Zac Brown Band singles chronology
| "Chicken Fried" (2008) | "Whatever It Is" (2009) | "Toes" (2009) |

Music video
- "Whatever It Is" on YouTube

= Whatever It Is =

"Whatever It Is" a song recorded by Zac Brown Band, an American country music group. It is the second single release from the 2008 album The Foundation and the band's second Top 3 hit on the Billboard country singles charts. The song is the follow-up to the band's number-one debut single "Chicken Fried".

==Content==
"Whatever It Is" was co-written by Zac Brown and Wyatt Durrette, with whom Brown also co-wrote the band's debut single "Chicken Fried". In it, the male narrator expresses his love for his female partner by saying that "she's got whatever it is". He also says that whenever he tries to express his feelings for her, "it comes out 'I love you'".

==Music video==
The video features Canadian and American actress Emmanuelle Chriqui.

==Critical reception==
Although he said that it was his "second least-favorite" song on the album, Dan Milliken of Country Universe gave "Whatever It Is" a B− rating. He said that the song sounded "mostly genuine" but at the same time, "too nice to be completely memorable" because it lacked a sense of urgency. Ken Tucker gave a favorable review in Billboard, saying that the song "is a love song, pure and simple, meshing a traditional fiddle-laden sound and modern country harmonies, as lead singer Brown at times channels James Taylor".

==Use In Media==
- The song was used on Local On The 8s in February to May 2013 on The Weather Channel.

==Charts==
"Whatever It Is" debuted at No. 54 on the Hot Country Songs chart for the chart week of January 24, 2009. It peaked at No. 2 on the charts. On the Billboard Year-End chart, "Whatever It Is" ranked at No. 2 as well.

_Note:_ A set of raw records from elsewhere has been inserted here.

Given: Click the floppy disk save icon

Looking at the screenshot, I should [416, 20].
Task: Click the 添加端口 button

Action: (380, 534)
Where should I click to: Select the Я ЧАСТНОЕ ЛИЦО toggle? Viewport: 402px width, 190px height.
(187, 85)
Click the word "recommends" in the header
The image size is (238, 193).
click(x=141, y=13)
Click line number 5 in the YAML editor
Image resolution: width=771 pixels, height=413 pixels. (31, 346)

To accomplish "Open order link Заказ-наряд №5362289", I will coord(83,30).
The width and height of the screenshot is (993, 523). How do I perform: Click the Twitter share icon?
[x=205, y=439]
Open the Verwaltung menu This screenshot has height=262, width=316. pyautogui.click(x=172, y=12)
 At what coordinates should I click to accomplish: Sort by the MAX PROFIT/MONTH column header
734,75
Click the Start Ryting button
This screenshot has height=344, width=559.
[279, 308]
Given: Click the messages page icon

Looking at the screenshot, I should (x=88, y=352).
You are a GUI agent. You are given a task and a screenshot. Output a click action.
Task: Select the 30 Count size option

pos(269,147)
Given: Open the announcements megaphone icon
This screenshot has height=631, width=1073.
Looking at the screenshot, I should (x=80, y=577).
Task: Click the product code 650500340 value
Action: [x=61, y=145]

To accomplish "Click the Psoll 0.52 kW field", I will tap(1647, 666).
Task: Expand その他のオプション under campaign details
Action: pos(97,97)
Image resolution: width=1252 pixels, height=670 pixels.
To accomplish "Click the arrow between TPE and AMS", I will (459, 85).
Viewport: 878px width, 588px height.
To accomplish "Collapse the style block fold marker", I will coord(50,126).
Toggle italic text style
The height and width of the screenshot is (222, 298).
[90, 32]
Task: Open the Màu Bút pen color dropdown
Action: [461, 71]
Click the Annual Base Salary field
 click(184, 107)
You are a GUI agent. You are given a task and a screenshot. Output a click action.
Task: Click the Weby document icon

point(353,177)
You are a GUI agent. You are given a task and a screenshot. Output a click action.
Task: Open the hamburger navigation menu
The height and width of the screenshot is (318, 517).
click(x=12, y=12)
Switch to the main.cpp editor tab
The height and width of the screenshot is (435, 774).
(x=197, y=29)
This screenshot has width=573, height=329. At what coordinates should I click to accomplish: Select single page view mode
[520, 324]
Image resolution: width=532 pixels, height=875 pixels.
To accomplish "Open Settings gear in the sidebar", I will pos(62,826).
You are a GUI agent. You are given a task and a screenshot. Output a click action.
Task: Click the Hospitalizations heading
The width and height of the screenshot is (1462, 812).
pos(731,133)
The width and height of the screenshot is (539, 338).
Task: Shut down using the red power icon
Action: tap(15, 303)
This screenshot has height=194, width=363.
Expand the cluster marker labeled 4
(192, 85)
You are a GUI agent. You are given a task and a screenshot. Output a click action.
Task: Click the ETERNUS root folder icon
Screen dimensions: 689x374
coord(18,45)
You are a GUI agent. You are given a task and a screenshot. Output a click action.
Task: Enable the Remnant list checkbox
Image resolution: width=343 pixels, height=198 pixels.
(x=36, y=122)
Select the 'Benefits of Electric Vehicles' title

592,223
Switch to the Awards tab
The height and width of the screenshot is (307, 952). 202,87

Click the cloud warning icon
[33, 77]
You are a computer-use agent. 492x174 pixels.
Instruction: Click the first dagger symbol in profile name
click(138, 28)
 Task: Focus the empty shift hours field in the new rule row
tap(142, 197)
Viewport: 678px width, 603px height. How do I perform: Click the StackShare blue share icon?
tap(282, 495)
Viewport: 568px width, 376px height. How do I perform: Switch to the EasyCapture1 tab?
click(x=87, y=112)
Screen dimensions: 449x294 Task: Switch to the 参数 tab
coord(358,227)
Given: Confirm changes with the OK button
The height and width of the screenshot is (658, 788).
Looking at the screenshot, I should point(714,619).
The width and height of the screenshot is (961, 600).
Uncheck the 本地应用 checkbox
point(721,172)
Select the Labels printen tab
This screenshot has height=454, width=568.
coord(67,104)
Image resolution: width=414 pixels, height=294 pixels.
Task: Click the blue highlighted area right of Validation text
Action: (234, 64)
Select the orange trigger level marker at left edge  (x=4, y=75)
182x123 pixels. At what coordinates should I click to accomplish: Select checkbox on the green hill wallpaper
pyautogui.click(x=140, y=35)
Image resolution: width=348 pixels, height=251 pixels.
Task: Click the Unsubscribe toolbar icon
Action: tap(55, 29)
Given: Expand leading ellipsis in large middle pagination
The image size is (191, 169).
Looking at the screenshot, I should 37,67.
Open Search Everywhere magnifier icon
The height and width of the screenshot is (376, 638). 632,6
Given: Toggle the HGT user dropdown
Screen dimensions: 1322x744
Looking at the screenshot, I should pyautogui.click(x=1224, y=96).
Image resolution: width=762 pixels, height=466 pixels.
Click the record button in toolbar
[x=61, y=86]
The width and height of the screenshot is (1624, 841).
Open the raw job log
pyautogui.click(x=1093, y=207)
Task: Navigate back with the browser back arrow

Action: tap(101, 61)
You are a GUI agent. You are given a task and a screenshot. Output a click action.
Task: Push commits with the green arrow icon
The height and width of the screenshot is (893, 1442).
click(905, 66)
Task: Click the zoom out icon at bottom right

| Chart (2009) | Peak position |
|---|---|
| Canada Country (Billboard) | 7 |
| Canada Hot 100 (Billboard) | 72 |
| US Billboard Hot 100 | 26 |
| US Hot Country Songs (Billboard) | 2 |

===Year-end charts===

| Chart (2009) | Position |
|---|---|
| US Billboard Hot 100 | 94 |
| US Country Songs (Billboard) | 2 |

==Certifications==

| Region | Certification | Certified units/sales |
| United States (RIAA) | 2× Platinum | 2,000,000^{‡} |
^{‡} Sales+streaming figures based on certification alone.